Secondly, the dissenting justices, led by Sonia Sotomayor, made very clear that they see the majority opinion as dangerously undermining the accountability of the executive and thus threatening the future of the democratic republic.

Thirdly, these Supreme Court deliberations are anchored in 250 years of American debates about how to constitute and sustain a stable and accountable republic and avoid a reversion to authoritarian rule. 

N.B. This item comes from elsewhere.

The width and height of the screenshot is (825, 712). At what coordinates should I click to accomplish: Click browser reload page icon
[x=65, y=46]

For all these reasons, they draw us all the way back to the great reflections on law and republican institutions in the classical world – such as Cicero’s reflections on law and the republic, including his speeches against Catiline and Mark Antony – and forward to the magisterial work of Charles de Montesquieu in The Spirit of Laws, originally published anonymously, in 1748. They are fascinating and vitally important, and their 110 pages should be published in book form and very widely read.

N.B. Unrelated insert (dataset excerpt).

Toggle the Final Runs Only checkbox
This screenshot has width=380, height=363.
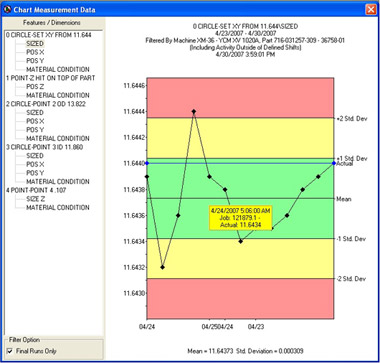(x=10, y=351)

The day Trump won his first bid for the presidency in November 2016 I wrote a newspaper op-ed expressing alarm. I argued that the ascent of such a man to the highest office in the United States would be likely to bring about issues of constitutional moment. It has clearly done so. 

The Supreme Court’s ruling that his abuses of power in the wake of his defeat in 2020 fall within his zone of presumptive, and even absolute, immunity from criminal prosecution is astonishing on the face of it. It raises a host of questions which take us back through centuries of legal and political philosophy.

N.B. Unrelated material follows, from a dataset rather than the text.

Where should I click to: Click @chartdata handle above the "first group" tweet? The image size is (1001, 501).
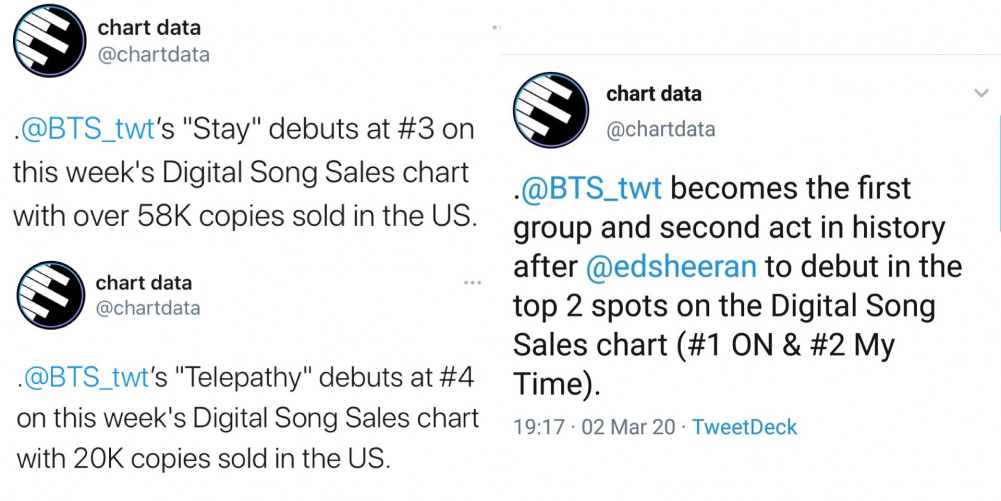coord(661,129)
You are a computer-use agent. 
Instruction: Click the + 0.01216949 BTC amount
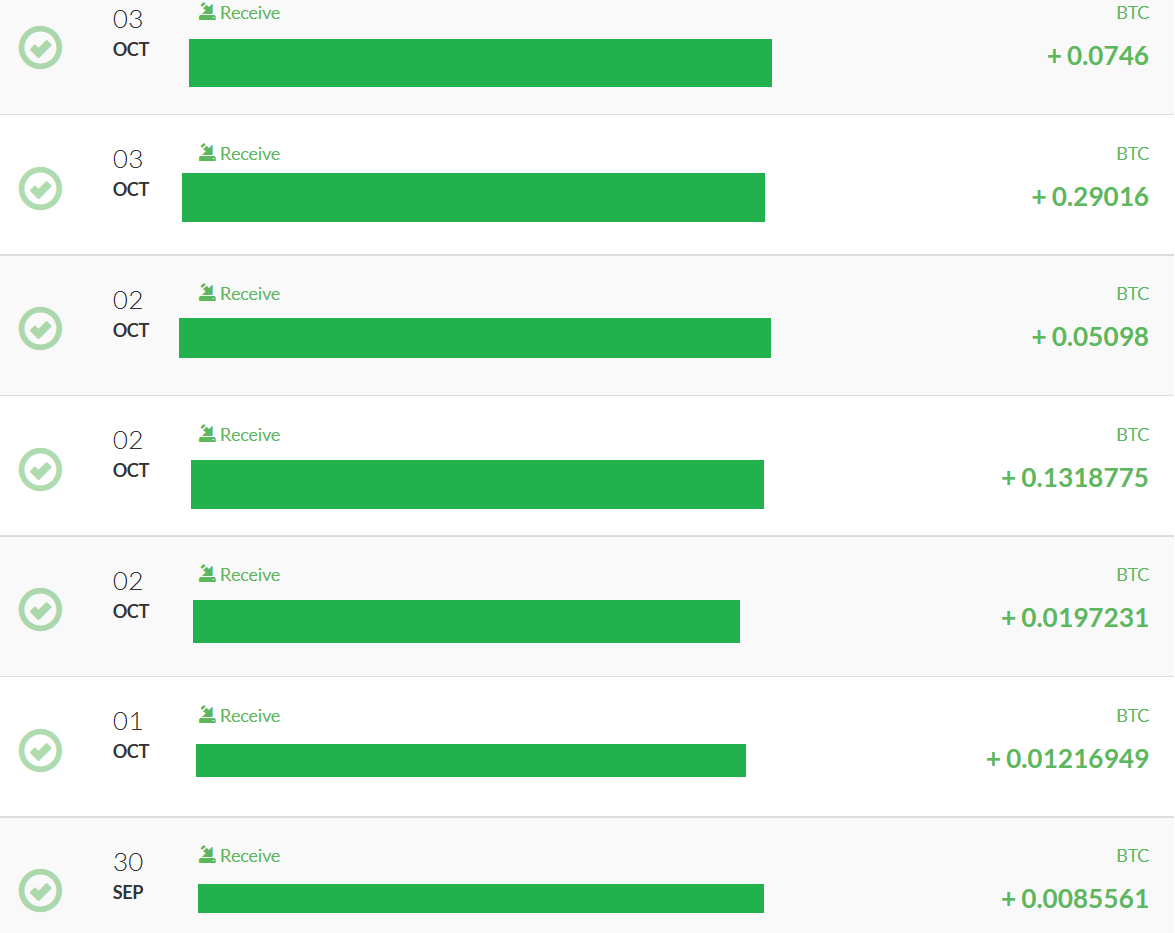coord(1067,759)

Leading the three dissenting justices was Sotomayor, who was appointed by President Obama in 2009. She is the third woman to become a Supreme Court Justice, the first non-white woman, the first Hispanic and the first Latina to hold that office. It was left to her to lead the dissent from a decision by her conservative male colleagues which, as she trenchantly expressed it in a 30-page address to the Court, had her in “fear for our democracy”.

The Supreme Court’s ruling that his abuses of power in the wake of his defeat in 2020 fall within his zone of presumptive, and even absolute, immunity from criminal prosecution is astonishing on the face of it.

One might dwell here on Sotomayor’s closely argued dissent, but within the scope of a thousand words what seems more immediately important is to underscore the resonance of her remarks within the context of what we still think of as Western civilisation.

Moreover, given her Puerto Rican background, she might be said to bear within her the appreciation of how badly and abusively much of Hispanic America has been governed for centuries. Her dissent in the matter of Trump, therefore, has deep roots.

She is also a classic American success story and has every reason to cherish the best of the United States as an open society. She earned her law degrees from Princeton (1976) and Yale (1979), editing the Yale Law Journal along the way. She then built her career in New York in the 1980s and 1990s, being nominated to higher judicial rank by both Republican and Democrat presidents – George H. W. Bush in 1991 and Bill Clinton in 1997. 

Her dissent thus warrants attention, on both intrinsic and extrinsic grounds. In the midst of the often irrational and over-wrought campus demonstrations and protest movements of recent years, this whole document, pro and con, and Sotomayor’s careful and compelling reasoning set out in 30 pages, tower over the ruck. 

The case for and against sweeping presidential immunity, as set forth here, should be getting read and discussed in every corner of every democracy right now. It doesn’t appear to be getting that sort of attention. In every law school, starting in the United States, but elsewhere, also, it should be getting read. Our history and classics departments, desperately diluted over recent decades, should be running special workshops to highlight and expatiate upon the importance of this judgement and of the dissenting opinions.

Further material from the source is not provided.